---------- GIVEN INFORMATION
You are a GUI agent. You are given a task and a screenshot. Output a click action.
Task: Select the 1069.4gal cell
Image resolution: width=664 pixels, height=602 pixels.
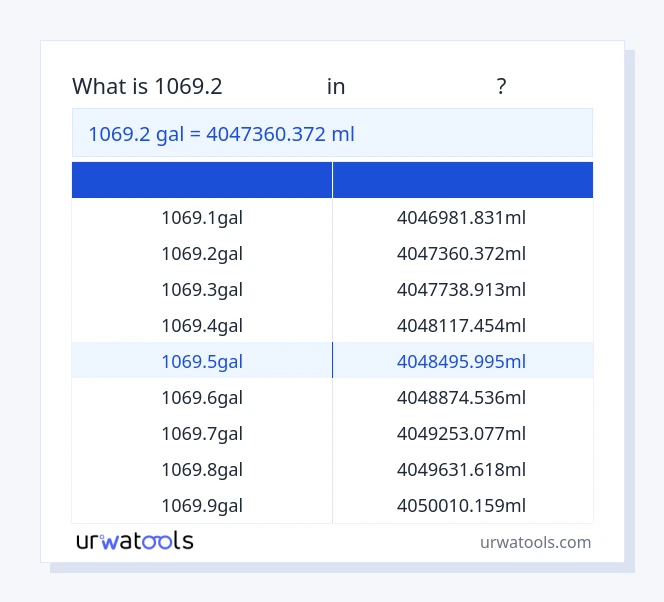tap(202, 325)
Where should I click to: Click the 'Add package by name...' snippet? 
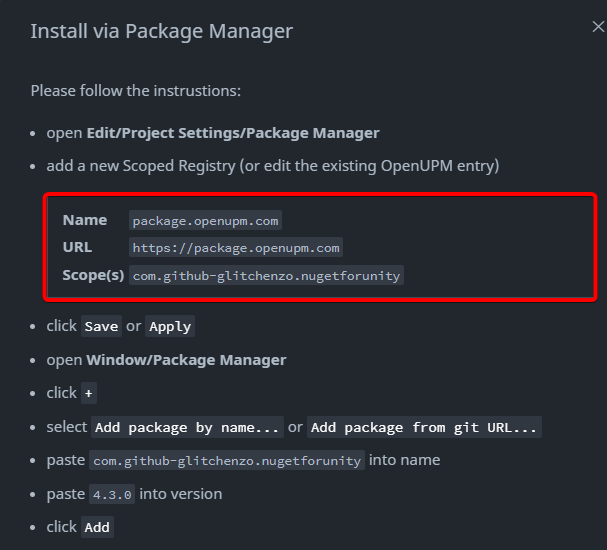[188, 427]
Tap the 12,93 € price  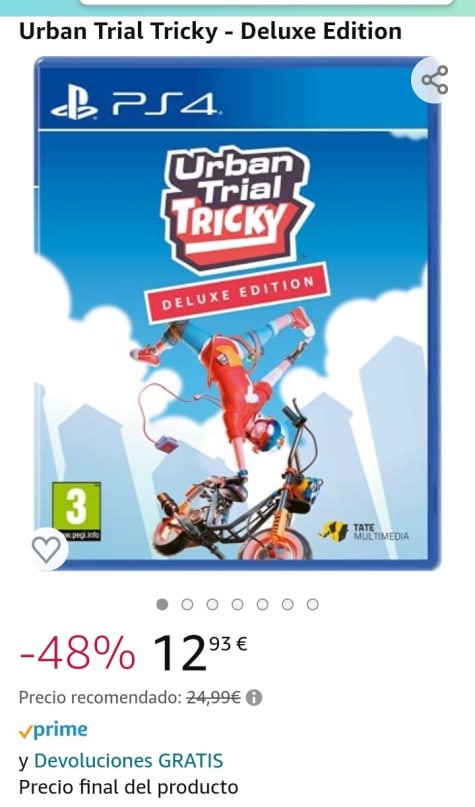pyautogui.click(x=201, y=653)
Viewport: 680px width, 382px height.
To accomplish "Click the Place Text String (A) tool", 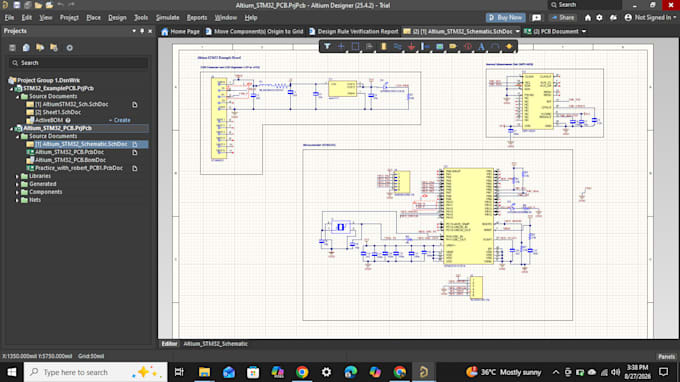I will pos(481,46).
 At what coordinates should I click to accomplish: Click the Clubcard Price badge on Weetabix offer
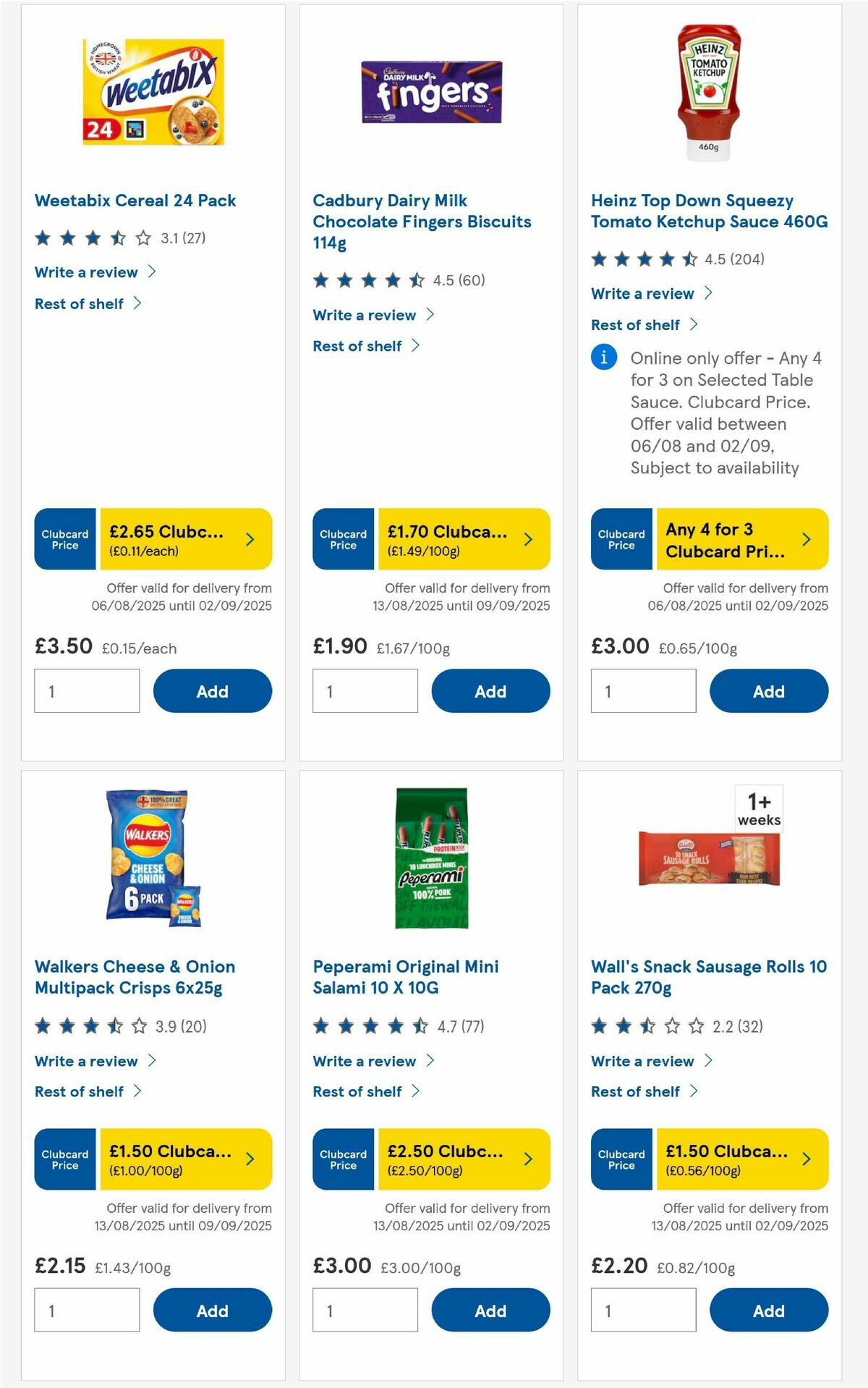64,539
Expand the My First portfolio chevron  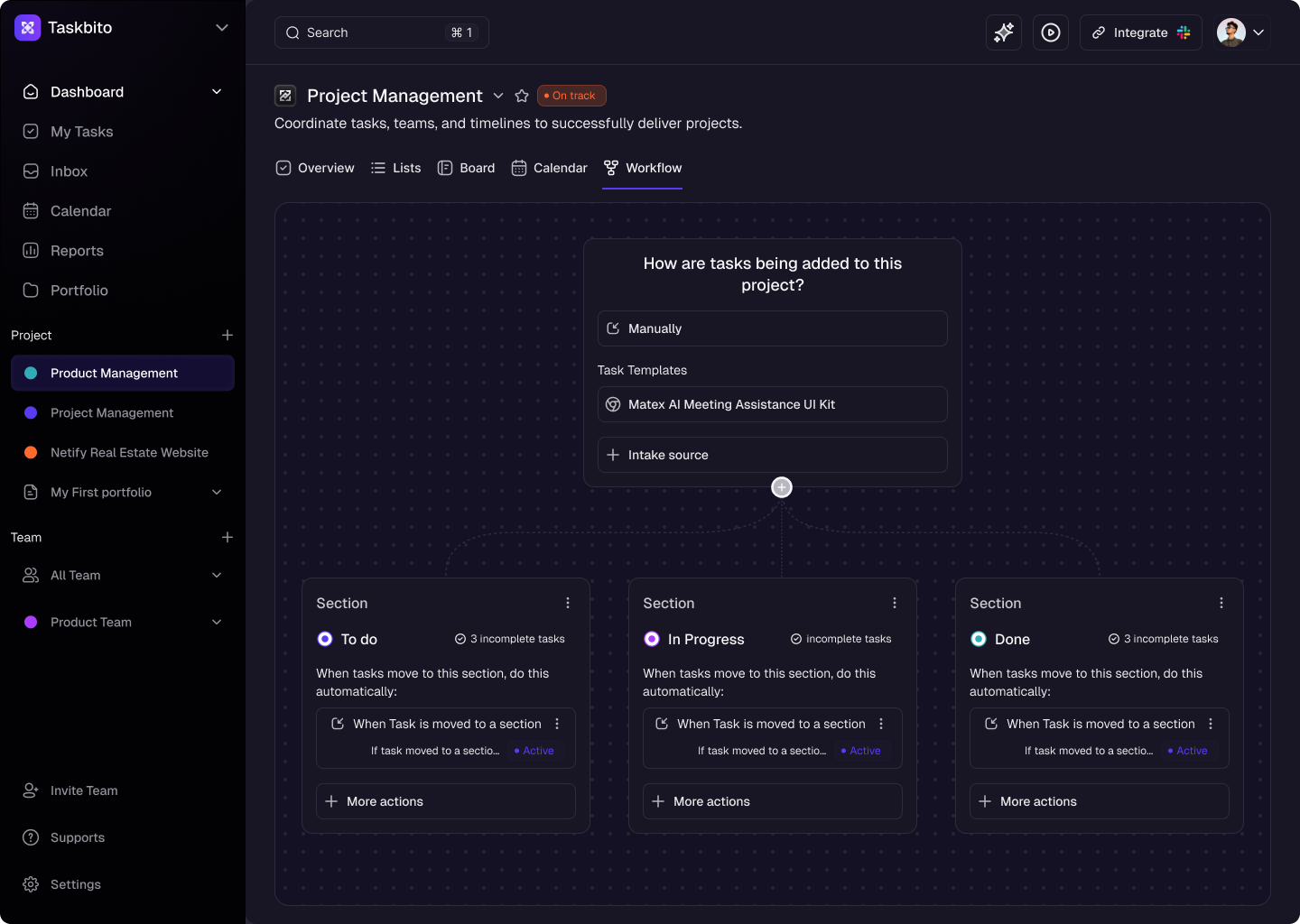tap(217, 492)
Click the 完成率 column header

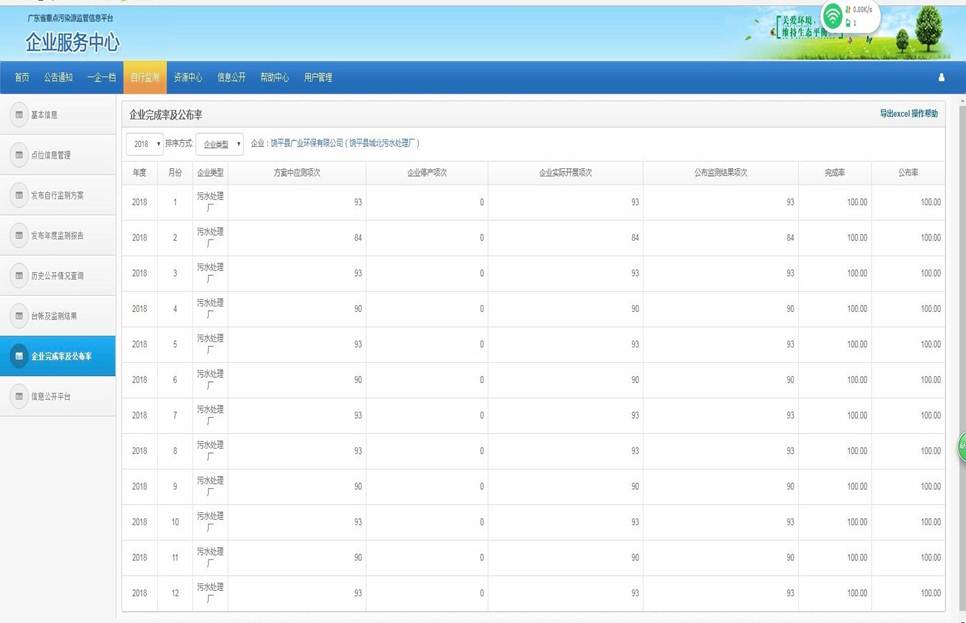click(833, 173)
--------------------
§ THE REQUEST
Return every line above that contains the word "should".

§ WRITTEN REPLY
Where should I click to: Click the 'Add package by name...' snippet? 
 At what coordinates should I click to accomplish: Click the Clubcard Price badge on Weetabix offer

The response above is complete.